The last time that people in Britain – some of them, at any rate – got seriously exercised about ‘inequality’, as opposed to simple ‘poverty’, was a hundred years ago. The key work then – the rough equivalent of Richard Wilkinson’s and Kate Pickett’s The Spirit Level (2010) and Joseph Stiglitz’s The Price of Inequality (2012) today – was Leo Chiozza Money’s Riches and Poverty (1905), which purported to show that 87% of private property in Britain was owned by 2.25% of the population, with the remainder – nearly 40 million people – having to make do with 13% of the national wealth. That’s much in line with what is claimed today. For Edwardian socialists the wealth gap will have come as no surprise. Chiozza Money’s great contribution, however, was to quantify it. And he wasn’t a socialist, but a passionate free trader, and a Liberal MP.
That greater equality could be espoused by economic Liberals in the 1900s may have had something to do with the fact that inequality, at least to this extent, wasn’t seen as a necessary concomitant of the free market. One of the great gurus of market economics, John Stuart Mill, actually believed that it would have the opposite effect, ironing out the inequalities which he and his kind tended to associate with feudal privilege. If that didn’t happen eventually, he wrote in the second edition of his Principles of Political Economy (1848), he for one would favour socialism. He was as good as his word, declaring his conversion (privately) in 1871. (Not many people know that.) It was this supposed convergence between free marketism and broad social equality that enabled most nineteenth century Liberals to embrace political as well as economic liberalism. Today of course the two are opposites. The final separation took place during the ‘Great Reaction’ of the 1980s, and Thatcher’s ideology of ‘the free economy in a strong’ that is, illiberal, ‘state’. Capitalists now usually regard inequality as a positive good: ‘incentives’, ‘trickle down’, and all that.

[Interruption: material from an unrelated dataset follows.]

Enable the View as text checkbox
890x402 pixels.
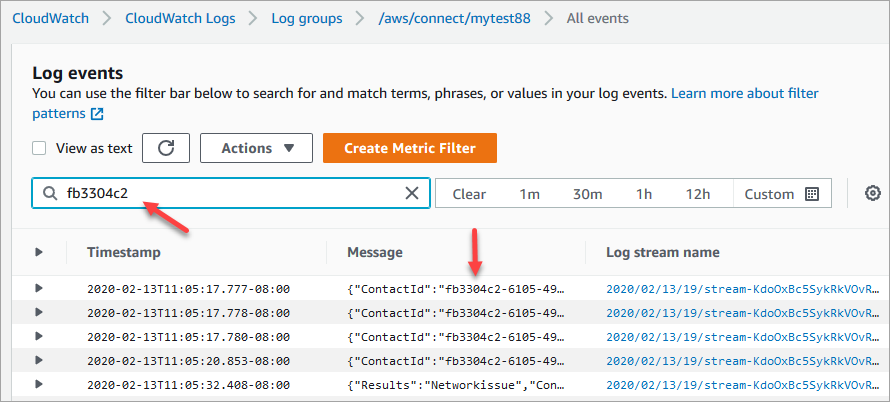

But the tensions between that and the general good were already beginning to be discerned in the 1900s. The British economy was declining, relative to others, and becoming more and more dependent on banking, finance and cheap colonial markets to shore it up. Living standards for the mass of people were no longer rising, as in free market logic they were supposed to. Only the very rich were gaining, sometimes through obvious corruption – it was a great age for financial scandals – and, what was widely considered to be more shocking, flaunting their wealth in the faces of the poor. Mr Toad in The Wind and the Willows (1908) is a personification (or toadification) of this; bringing nemesis in the shape of the takeover of his mansion by the ‘Wild Wooders’ (stoats and weasels), who are obviously meant to represent the working classes. (Kenneth Graham was a banker in his former life.) Interestingly, Toad and his friends manage to win Toad Hall back by digging a tunnel beneath it and surprising the proles; which could be seen to represent the subterranean MI5, which was formally set up just afterwards, and used against the Wild Wooders in real life.

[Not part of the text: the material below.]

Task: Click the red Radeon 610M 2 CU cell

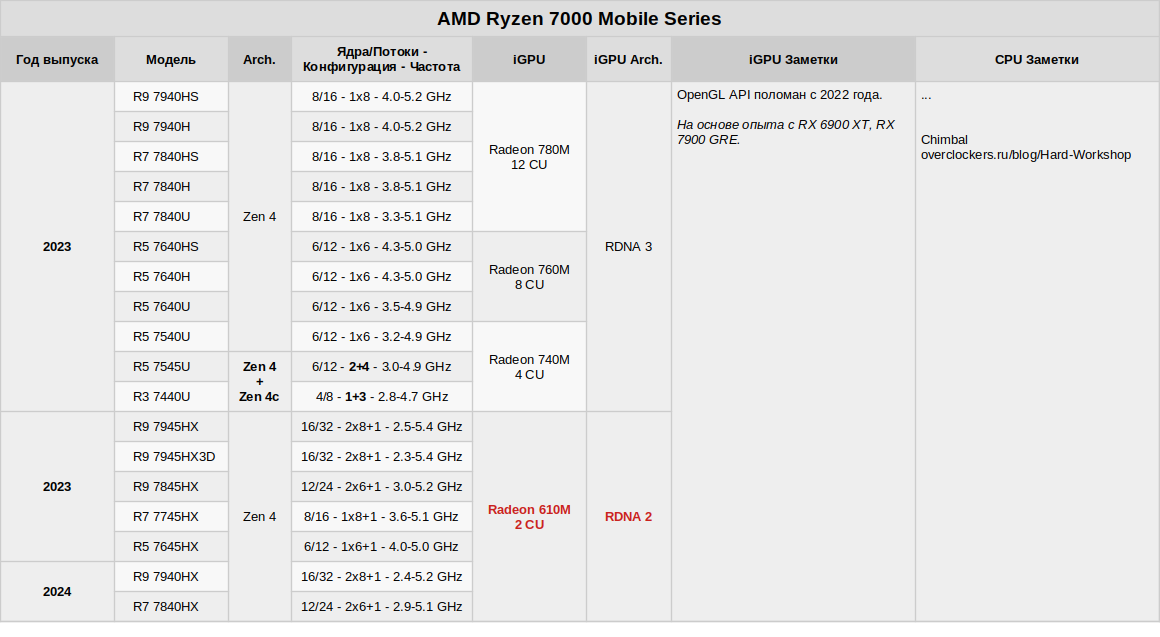Action: [529, 517]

The tunnellers however didn’t have it entirely their own way in early twentieth century Britain. The working classes had their trade unions, growing in economic and political power, with the set-backs (like the Taff Vale judgment) soon set right again; and (since 1900) their ‘Labour Representation Committee’ in Parliament. The former were able to put pressure on governments with serious industrial strikes; the latter (as the Labour Party) formed two minority governments in the inter-war years, and then three majority ones after World War II which – with the support of the more cuddly of the Conservatives – pushed the ‘equality’ agenda forward some way. Workers’ rights and social democracy were two banners behind which (relative) egalitarians could broadly unite.
These of course are what is missing today. The unions were emasculated under the Great Reaction; socialism was demoralized by perceived failure; the working classes were marginalized with the decline of heavy industry, and increasingly demonized (according to Owen Jones, Chavs, 2011) as stoats and weasels. Chiozza Money’s Liberal audience had been shocked and frightened by the wave of galloping inequality he revealed. Stiglitz’s and Wilkinson’s and Pickett’s audiences may be equally shocked by their revelations of this second, more dramatic wave, but have less reason to be frightened. That’s the difference between then and now.